Publishing Subjectivity the Retail Way. But then I read Neil Gaiman's blog, which led to his fiancee Amanda Palmer's blog, which led to . . .
Well, I'm not sure what.
Originally, I wanted to say to QueryFairy and to other writers not to sell yourself by doing art that makes you uncomfortable. QueryFairy is a friend who writes erotica for a particular publisher. The thing is she's fabulous at erotica, but writing erotica makes her uncomfortable with herself, which makes me sad.
Then Neil commented in an interview how Amanda was censoring herself (my words, not his) because of their different concepts of privacy, and it made him a little sad that she felt she needed to change. Amanda answered in her blog about how different it was pre-Neil because her boyfriend was some anonymous person as far as the blogosphere was concerned, and she could say things and only she would suffer the ramifications.

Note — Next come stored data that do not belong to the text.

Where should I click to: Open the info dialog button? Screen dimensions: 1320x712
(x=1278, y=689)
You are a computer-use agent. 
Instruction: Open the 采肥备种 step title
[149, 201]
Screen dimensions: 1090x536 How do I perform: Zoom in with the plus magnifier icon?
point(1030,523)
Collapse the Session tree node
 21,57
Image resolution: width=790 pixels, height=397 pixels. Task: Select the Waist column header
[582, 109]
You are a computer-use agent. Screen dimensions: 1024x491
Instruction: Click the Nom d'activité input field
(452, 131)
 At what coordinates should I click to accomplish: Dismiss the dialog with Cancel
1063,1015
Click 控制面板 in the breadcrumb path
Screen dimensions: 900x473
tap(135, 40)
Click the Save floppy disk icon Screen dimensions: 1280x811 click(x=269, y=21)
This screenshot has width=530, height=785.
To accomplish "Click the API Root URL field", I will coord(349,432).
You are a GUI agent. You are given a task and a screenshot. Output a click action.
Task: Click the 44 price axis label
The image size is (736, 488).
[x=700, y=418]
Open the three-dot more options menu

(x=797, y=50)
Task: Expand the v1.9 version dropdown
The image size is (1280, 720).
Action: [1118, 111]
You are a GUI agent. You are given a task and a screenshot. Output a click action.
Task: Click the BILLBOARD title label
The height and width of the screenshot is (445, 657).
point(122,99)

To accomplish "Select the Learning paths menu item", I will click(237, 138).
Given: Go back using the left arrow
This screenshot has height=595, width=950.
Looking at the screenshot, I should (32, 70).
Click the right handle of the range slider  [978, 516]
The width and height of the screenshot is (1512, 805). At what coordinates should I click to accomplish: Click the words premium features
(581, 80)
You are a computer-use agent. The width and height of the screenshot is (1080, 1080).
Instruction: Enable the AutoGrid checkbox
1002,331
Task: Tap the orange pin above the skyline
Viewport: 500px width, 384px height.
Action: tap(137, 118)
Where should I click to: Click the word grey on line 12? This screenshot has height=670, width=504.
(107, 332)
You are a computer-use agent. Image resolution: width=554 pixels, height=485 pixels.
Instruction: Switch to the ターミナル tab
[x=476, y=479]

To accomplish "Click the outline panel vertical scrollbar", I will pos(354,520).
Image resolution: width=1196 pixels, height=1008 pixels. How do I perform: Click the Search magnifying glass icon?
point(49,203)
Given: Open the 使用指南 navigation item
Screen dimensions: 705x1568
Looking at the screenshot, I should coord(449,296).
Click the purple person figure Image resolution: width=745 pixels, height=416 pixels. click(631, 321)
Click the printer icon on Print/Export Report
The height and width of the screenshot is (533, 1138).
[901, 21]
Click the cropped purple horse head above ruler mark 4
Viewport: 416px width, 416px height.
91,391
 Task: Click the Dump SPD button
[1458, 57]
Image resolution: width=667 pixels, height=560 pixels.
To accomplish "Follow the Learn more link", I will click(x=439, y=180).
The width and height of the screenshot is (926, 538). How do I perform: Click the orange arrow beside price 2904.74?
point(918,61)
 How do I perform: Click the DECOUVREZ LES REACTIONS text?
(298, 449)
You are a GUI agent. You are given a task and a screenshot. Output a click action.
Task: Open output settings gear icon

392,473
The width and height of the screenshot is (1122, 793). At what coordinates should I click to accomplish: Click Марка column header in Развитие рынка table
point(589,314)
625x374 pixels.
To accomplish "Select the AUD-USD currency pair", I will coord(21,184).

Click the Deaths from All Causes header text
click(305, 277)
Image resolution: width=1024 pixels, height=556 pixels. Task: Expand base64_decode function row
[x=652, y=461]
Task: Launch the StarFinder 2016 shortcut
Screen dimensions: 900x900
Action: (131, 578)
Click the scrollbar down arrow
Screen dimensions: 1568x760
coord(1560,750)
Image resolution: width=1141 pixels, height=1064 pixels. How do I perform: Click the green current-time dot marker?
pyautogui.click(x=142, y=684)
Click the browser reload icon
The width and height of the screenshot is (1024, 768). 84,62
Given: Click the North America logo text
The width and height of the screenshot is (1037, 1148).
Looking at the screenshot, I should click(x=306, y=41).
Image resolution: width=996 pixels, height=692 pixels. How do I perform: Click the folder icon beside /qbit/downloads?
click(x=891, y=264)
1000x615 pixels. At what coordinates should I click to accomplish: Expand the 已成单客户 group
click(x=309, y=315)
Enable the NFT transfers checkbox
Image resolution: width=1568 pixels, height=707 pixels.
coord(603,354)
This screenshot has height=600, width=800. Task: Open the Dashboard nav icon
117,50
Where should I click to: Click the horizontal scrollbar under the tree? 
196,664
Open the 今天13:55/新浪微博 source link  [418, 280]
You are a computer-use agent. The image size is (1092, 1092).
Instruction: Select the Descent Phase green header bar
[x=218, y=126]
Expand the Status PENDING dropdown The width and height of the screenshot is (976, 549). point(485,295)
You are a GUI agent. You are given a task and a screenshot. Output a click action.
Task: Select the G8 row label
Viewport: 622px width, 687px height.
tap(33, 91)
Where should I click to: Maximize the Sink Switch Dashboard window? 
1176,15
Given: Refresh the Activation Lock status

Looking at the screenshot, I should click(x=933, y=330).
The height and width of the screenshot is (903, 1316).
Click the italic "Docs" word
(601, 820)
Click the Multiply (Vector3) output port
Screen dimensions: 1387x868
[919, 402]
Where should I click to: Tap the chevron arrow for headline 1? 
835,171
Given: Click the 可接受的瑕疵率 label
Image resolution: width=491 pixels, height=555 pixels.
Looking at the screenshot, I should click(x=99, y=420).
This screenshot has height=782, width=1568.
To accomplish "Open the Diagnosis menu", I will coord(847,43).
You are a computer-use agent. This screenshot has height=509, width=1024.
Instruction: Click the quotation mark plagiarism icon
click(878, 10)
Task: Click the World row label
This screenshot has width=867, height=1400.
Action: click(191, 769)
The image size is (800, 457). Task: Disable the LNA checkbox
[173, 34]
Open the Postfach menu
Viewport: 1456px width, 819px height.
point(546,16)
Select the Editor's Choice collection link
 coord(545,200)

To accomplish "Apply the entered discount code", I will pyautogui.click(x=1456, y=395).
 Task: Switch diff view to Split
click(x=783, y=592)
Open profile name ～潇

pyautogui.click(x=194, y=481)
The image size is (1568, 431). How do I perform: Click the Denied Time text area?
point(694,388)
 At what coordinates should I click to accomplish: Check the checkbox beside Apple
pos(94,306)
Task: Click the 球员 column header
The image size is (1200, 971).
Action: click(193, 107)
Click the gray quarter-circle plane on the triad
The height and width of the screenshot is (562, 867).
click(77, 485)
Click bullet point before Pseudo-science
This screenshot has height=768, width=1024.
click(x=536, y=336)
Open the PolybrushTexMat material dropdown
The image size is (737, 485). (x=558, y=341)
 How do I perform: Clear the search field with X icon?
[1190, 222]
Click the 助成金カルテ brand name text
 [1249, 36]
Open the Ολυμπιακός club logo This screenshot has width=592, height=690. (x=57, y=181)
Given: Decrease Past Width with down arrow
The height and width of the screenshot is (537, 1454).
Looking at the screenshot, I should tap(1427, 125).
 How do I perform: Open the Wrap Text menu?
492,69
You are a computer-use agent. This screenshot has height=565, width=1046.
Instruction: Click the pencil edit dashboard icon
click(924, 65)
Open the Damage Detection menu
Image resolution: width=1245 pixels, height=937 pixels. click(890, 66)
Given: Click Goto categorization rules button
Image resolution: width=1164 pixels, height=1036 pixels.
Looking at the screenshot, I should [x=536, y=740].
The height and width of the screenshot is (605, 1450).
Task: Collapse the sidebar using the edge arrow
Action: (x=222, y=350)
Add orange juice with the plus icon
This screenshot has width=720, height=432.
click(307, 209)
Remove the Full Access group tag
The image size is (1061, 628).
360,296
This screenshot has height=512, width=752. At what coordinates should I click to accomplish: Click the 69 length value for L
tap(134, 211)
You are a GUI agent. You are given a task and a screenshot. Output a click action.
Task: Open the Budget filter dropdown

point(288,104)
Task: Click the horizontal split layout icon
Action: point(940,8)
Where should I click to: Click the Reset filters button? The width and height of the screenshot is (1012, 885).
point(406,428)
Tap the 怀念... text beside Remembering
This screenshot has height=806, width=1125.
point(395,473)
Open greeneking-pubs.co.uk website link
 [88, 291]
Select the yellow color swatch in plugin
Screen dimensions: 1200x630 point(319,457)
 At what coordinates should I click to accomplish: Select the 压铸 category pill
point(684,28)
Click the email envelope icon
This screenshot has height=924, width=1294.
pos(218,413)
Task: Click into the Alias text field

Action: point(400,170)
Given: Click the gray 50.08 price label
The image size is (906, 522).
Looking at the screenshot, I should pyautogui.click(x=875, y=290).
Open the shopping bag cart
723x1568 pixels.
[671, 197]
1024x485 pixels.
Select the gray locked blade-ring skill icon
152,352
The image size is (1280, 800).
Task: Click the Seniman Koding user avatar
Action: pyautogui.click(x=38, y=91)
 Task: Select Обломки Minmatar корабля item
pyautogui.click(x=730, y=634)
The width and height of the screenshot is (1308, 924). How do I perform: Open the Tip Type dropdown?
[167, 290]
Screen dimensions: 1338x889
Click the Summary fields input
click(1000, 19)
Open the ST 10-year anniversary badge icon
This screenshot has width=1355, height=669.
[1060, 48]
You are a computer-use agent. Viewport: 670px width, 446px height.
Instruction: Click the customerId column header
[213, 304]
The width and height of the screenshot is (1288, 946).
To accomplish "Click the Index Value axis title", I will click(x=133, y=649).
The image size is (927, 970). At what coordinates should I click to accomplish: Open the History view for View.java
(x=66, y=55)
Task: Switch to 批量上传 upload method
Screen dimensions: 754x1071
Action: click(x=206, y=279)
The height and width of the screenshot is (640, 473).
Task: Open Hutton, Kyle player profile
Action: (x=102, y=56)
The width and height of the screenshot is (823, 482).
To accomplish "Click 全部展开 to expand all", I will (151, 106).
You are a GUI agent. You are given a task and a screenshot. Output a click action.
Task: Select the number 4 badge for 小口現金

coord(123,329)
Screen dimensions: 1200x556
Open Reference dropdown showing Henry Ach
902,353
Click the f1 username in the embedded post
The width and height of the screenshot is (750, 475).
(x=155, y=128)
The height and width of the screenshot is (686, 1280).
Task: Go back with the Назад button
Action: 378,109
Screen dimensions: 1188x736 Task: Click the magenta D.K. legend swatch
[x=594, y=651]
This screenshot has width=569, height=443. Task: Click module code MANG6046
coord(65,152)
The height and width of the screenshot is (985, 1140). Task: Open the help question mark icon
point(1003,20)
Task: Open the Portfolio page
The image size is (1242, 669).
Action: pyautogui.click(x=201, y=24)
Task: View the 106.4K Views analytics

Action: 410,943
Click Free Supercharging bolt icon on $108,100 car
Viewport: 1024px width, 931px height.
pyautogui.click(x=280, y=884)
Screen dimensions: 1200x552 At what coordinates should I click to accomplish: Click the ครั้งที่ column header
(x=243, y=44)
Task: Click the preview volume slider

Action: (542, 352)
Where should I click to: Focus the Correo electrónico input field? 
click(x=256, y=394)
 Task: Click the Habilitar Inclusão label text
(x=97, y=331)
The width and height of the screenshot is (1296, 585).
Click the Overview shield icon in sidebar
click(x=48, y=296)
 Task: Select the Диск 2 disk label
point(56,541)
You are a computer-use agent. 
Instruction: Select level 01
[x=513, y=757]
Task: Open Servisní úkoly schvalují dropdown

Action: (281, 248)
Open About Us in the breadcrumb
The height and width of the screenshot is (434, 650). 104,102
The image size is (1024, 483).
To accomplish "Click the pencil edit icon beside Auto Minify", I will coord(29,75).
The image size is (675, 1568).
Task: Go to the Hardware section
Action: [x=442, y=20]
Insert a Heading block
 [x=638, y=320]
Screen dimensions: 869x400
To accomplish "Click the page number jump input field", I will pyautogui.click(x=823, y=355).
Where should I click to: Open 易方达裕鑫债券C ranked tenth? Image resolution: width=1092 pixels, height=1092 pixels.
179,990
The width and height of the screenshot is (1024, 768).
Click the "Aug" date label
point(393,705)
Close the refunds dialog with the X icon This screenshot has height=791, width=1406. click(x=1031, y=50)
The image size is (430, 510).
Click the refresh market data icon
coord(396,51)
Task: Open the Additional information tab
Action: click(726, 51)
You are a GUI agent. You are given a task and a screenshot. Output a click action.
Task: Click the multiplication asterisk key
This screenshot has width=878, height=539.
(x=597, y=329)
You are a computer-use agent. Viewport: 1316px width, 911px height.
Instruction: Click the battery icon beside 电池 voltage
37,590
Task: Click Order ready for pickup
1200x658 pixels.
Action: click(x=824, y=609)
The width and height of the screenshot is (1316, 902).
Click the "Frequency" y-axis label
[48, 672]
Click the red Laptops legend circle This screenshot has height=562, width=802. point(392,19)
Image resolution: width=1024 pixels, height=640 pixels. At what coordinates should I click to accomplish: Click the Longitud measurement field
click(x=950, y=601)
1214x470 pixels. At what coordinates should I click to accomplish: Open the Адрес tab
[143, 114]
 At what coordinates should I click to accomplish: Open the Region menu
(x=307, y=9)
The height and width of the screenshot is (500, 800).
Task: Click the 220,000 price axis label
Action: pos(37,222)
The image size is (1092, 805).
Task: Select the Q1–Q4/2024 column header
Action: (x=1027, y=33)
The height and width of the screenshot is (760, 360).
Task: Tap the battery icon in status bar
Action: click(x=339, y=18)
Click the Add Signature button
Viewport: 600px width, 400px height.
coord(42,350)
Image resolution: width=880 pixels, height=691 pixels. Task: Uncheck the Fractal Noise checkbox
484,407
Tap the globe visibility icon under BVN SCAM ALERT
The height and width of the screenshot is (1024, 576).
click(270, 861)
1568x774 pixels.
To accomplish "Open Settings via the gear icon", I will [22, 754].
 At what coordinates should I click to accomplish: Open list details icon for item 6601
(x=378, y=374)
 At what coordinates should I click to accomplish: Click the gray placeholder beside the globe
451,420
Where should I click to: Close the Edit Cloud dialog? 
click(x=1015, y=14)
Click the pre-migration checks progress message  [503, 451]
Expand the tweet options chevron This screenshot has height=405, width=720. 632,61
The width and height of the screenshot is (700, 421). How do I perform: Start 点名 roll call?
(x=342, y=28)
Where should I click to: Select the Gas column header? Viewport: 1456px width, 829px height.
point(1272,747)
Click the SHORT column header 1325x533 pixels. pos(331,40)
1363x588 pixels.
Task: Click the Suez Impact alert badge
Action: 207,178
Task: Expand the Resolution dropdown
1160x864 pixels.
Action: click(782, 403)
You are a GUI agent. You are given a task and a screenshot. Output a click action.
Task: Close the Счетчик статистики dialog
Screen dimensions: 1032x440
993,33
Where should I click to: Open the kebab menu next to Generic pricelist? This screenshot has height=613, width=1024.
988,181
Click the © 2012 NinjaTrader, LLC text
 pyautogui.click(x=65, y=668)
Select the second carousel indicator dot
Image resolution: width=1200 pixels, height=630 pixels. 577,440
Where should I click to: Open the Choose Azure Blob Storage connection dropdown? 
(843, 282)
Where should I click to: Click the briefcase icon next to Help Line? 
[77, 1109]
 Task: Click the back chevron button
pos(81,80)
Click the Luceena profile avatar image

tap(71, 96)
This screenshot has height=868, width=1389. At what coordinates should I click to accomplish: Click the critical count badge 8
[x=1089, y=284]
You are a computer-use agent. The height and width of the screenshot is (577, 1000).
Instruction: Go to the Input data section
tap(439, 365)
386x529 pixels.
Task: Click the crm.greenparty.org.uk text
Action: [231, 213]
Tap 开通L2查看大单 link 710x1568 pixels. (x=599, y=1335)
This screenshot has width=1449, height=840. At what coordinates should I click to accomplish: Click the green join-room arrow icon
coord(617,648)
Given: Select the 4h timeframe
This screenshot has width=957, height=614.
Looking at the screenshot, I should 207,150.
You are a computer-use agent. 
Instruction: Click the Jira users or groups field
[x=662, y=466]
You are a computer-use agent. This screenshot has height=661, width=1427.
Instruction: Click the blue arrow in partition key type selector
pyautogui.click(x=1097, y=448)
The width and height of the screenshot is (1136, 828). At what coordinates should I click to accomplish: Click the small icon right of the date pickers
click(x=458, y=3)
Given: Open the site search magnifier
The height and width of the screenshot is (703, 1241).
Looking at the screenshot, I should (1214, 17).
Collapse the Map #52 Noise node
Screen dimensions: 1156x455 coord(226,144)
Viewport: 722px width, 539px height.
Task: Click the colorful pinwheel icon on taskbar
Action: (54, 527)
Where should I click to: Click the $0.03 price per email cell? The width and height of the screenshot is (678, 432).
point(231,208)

Which takes me back to QueryFairy. She wants a writing career and can make money writing erotica. But she still wants to protect her family by not revealing this aspect of herself. Amanda also curtails her writing in order to protect her fiance.
Here's the paradox. True art means exposing ourselves to the world. So what happens when we write (or draw or paint or play) something that makes us not truly ourselves?
Life's too fucking short doing crap that makes you unhappy or uncomfortable or something you're not. I almost died learning that lesson the hard way, and I turned to writing in order to preserve my identity and sanity. This does not mean I'm advocating that you expose your loved ones to something potentially dangerous or damaging. But it's a very thin line.
Anybody out there have tips on staying on that tightrope?